Run all pools on the Agilent Tapestation or BioAnalyser to check that no primer dimer is present, this will be a small peak shorter than your amplicon size (usually 50-150bp). If primer dimer is shown, repeat the bead clean and check again.

If the primer dimer contamination is large or cannot be removed efficiently with beads, the libraries may be run a Sage Science BluePippin.

Library Quantification
Library Quantification
Due to the presence of unlabelled DNA from PCR2, quantification of the library by qPCR is most accurate. Using a commercial kit we can quantify products for Illumina sequencing on the a qPCR that only target DNA with i5 and i7 indexes attached.

KAPA qPCR
  1. Make a serial dilution of each library: 100, 1000 and 10000 -fold. 
  2. For 100-fold dilution, Combine 99µl of the dilution buffer with 1µl of the library. Vortex. 
  3. For 1000-fold dilution, take out 1µl from 1st dilution (100-fold) and add 9µl of dilution buffer. Vortex. 
  4. For 10000–fold, take out 1µl from 2nd dilution (100-fold) and add 9µl of dilution buffer. Vortex.
  5. Repeat steps 2-4 two times to produce three independent dilutions of the library.
  6. Prepare KAPA Library Quantification Kit master mix with 6µl of SYBR FAST primer mix and 2µl of sterile ddH20 per well.
  7. Add 2µl of the kit standards, diluted sample libraries, or dilution buffer (no template control) to appropriate wells in the optical 96-well plate.
  8. Dispense 8µl of the master mix to the appropriate wells in the 96-well plate.
  9. Spin plate and ensure that there are no bubbles at the bottom of wells or debris on the bottom of the plate. Cover plate with an optical adhesive film.
  10. Run the plate on a qPCR machine with the following profile:
95°C for 5 min
Followed by 35 cycles of:
95°C for 30 sec
60°C for 45 sec

Pool into Final Library
Pool samples in equimolar amounts into one tube (per sequencing run).

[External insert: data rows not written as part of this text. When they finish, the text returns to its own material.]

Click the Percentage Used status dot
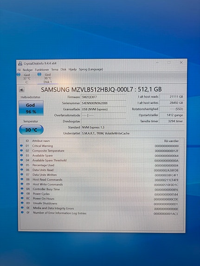Screen dimensions: 200x266 click(22, 165)
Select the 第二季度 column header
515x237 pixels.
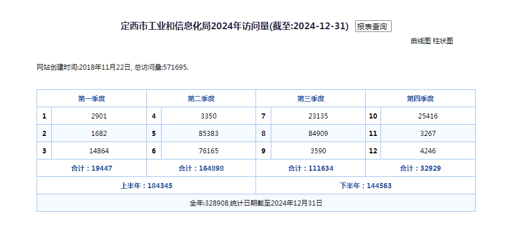click(201, 99)
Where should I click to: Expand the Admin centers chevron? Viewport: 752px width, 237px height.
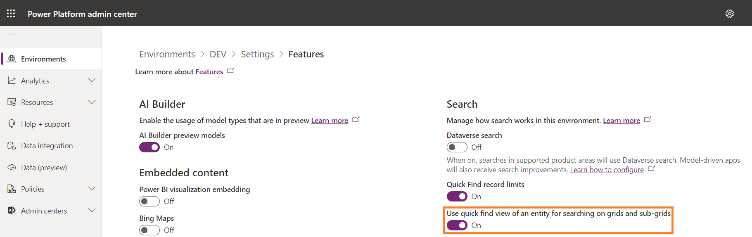point(92,211)
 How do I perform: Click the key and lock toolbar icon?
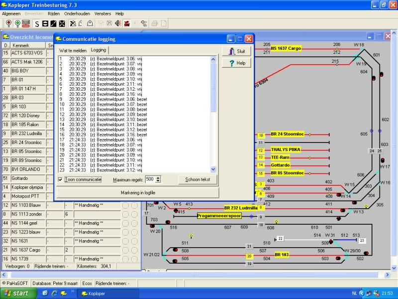144,23
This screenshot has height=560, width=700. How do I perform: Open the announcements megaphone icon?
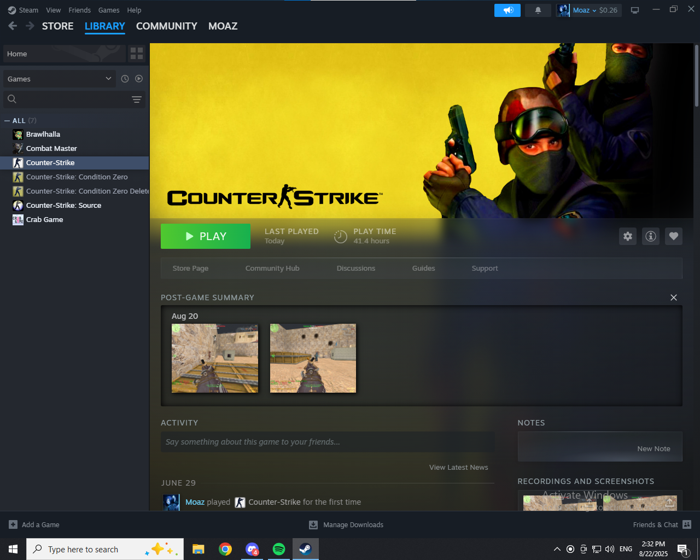tap(508, 10)
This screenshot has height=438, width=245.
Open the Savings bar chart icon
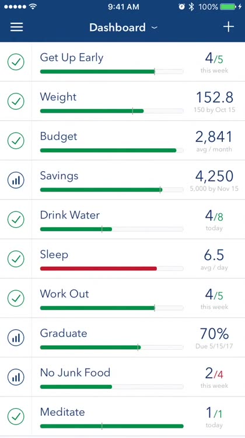tap(16, 180)
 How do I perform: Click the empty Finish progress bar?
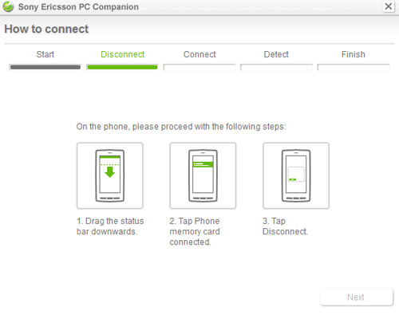[x=354, y=67]
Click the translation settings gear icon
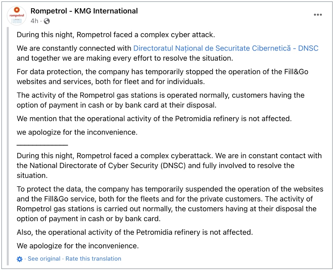 click(x=20, y=259)
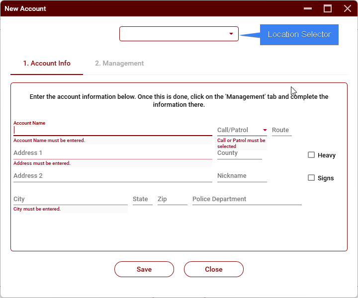The width and height of the screenshot is (358, 298).
Task: Click the Zip field
Action: click(172, 199)

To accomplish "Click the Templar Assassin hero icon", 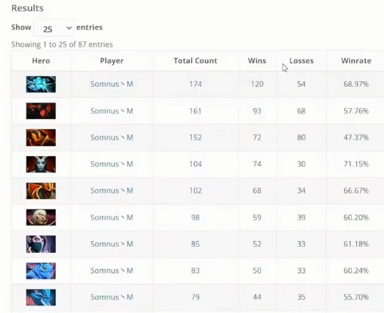I will pos(41,244).
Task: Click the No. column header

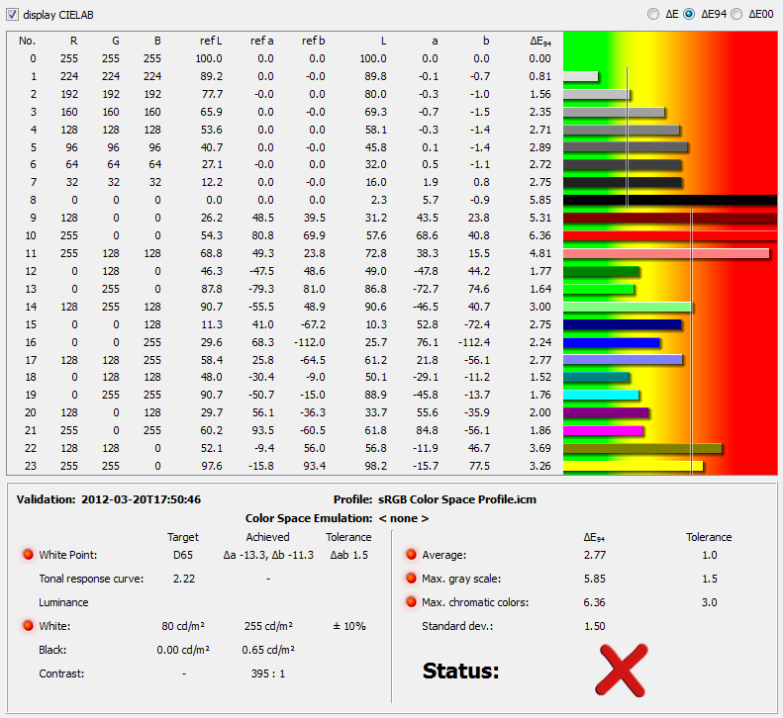Action: point(27,41)
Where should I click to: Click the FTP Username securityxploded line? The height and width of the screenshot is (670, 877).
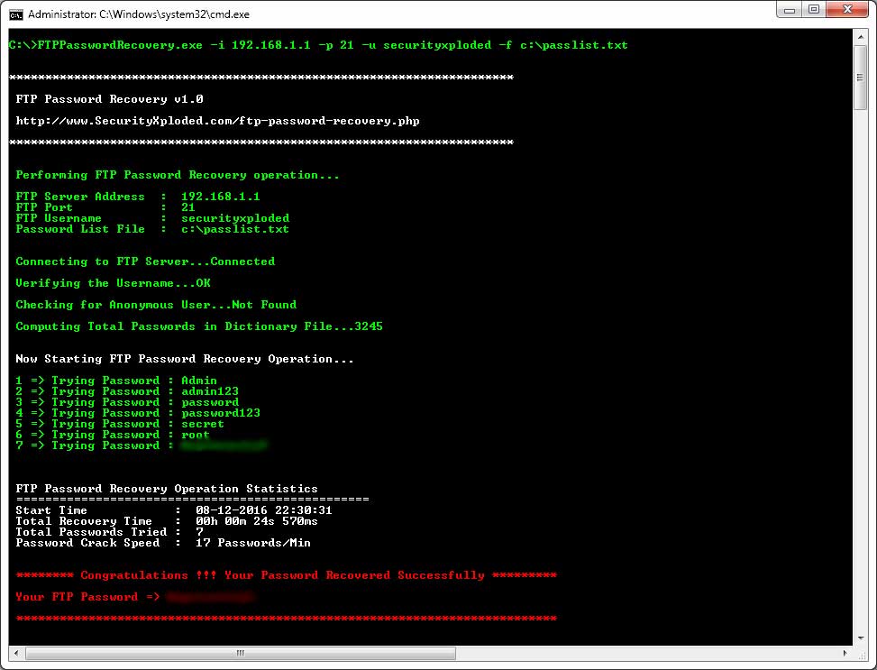(x=152, y=218)
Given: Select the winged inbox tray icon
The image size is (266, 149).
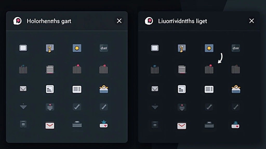Looking at the screenshot, I should tap(104, 89).
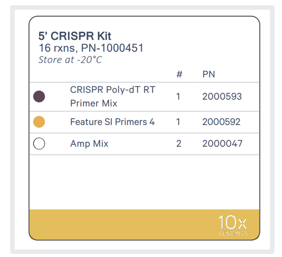Click the PN-1000451 part number text
The image size is (282, 257).
click(x=112, y=48)
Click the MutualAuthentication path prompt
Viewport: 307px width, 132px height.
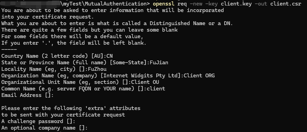coord(105,4)
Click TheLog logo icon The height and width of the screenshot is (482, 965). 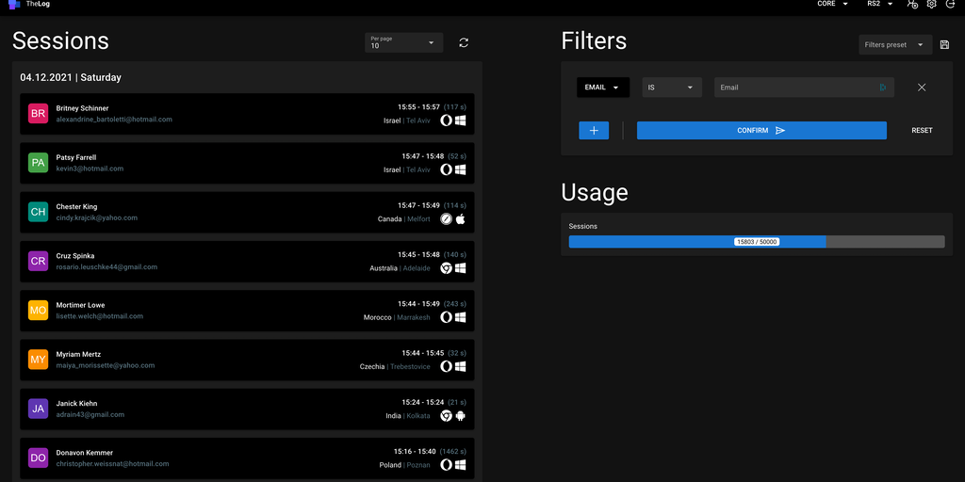click(13, 5)
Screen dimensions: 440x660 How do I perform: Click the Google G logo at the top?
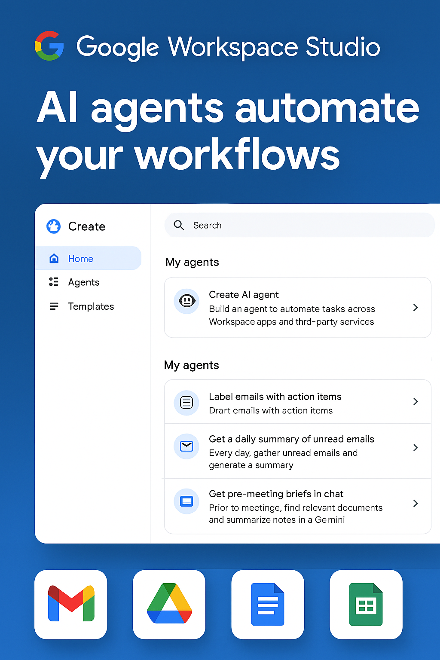(x=49, y=46)
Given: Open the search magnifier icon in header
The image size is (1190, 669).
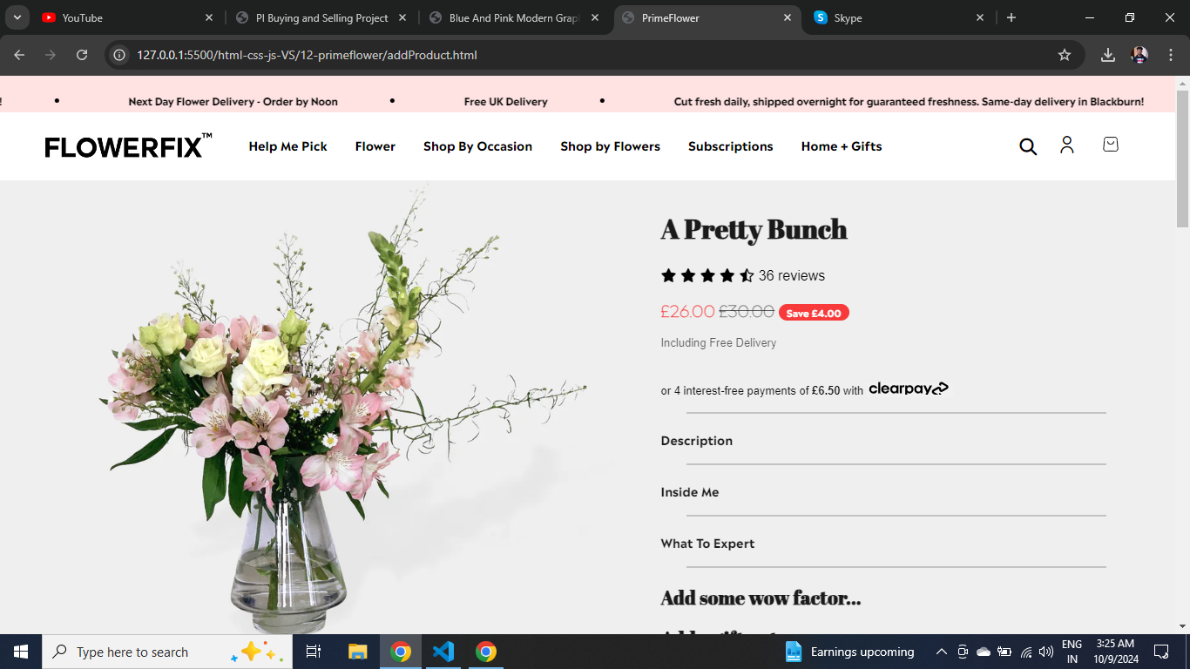Looking at the screenshot, I should [1028, 146].
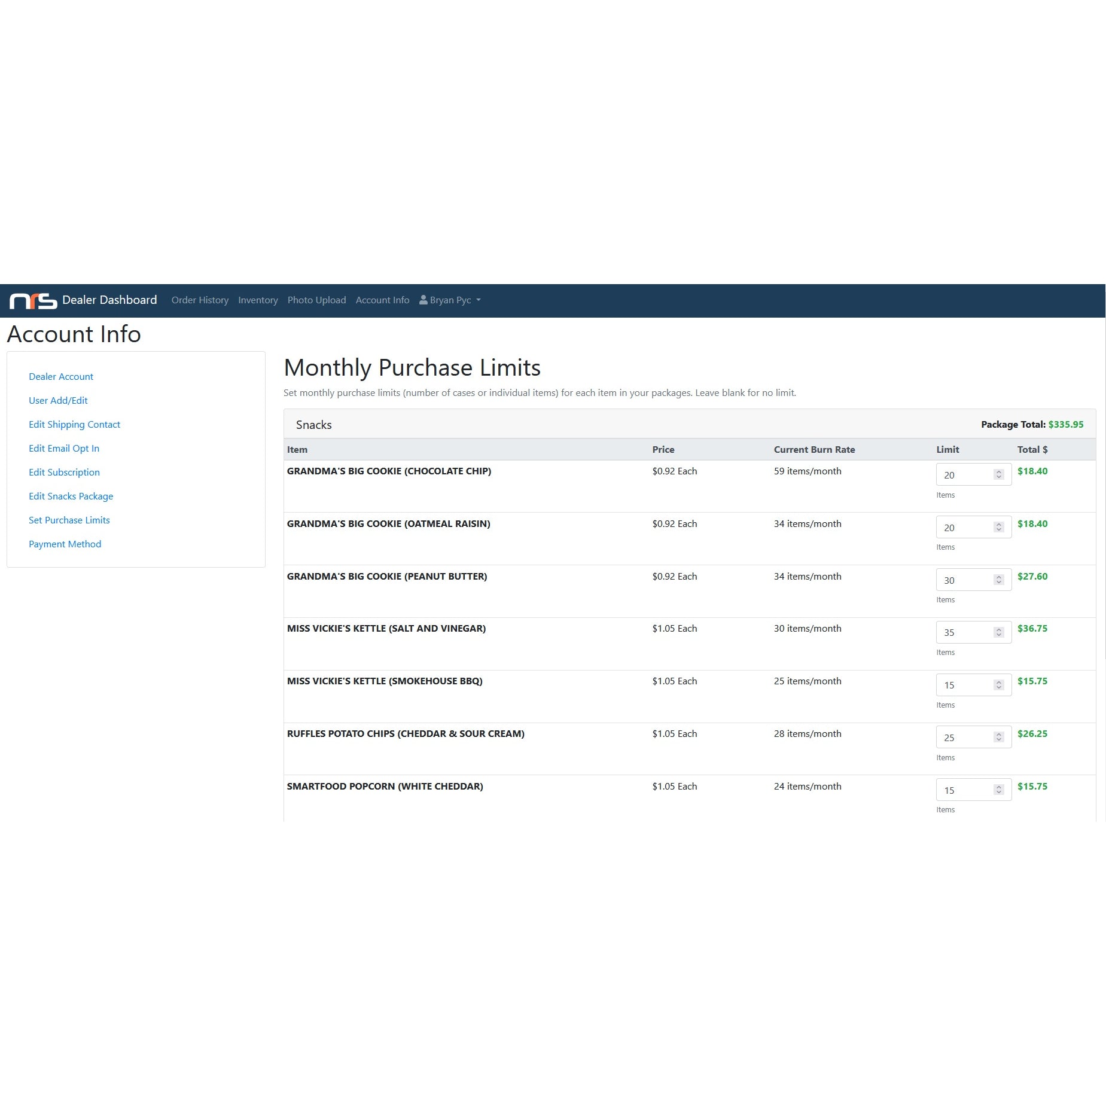Go to the Inventory page
1106x1106 pixels.
(258, 300)
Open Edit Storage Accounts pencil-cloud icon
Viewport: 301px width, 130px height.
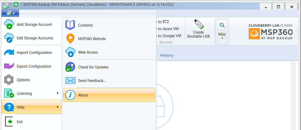(x=9, y=38)
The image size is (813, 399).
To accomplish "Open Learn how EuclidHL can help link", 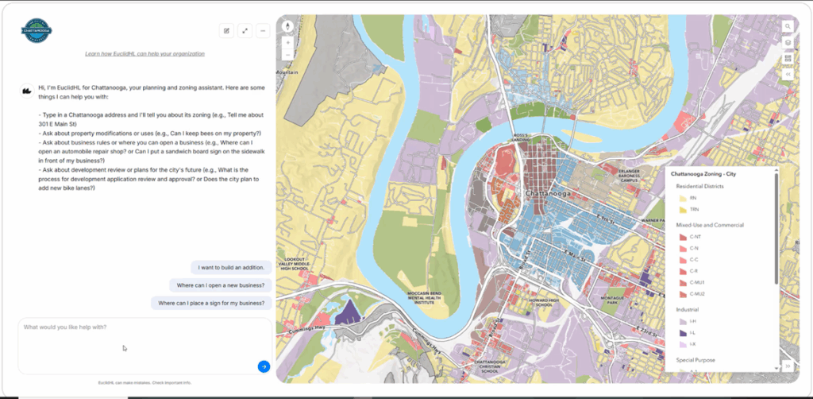I will tap(144, 53).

The final library is now ready to be sequenced, you may wish to dilute the library and re-quantify using qPCR. Most Illumina sequencing protocols dilute from a concentration of 4nM though commercial companies usually ask for ≥15nM in 20-30µl.
Protocol references
Campbell, N.R., Harmon, S.A. and Narum, S.R. (2014) ‘Genotyping‐in‐thousands by sequencing (GT‐SEQ): A cost effective SNP genotyping method based on custom amplicon sequencing’, Molecular Ecology Resources, 15(4), pp. 855–867. doi:10.1111/1755-0998.12357.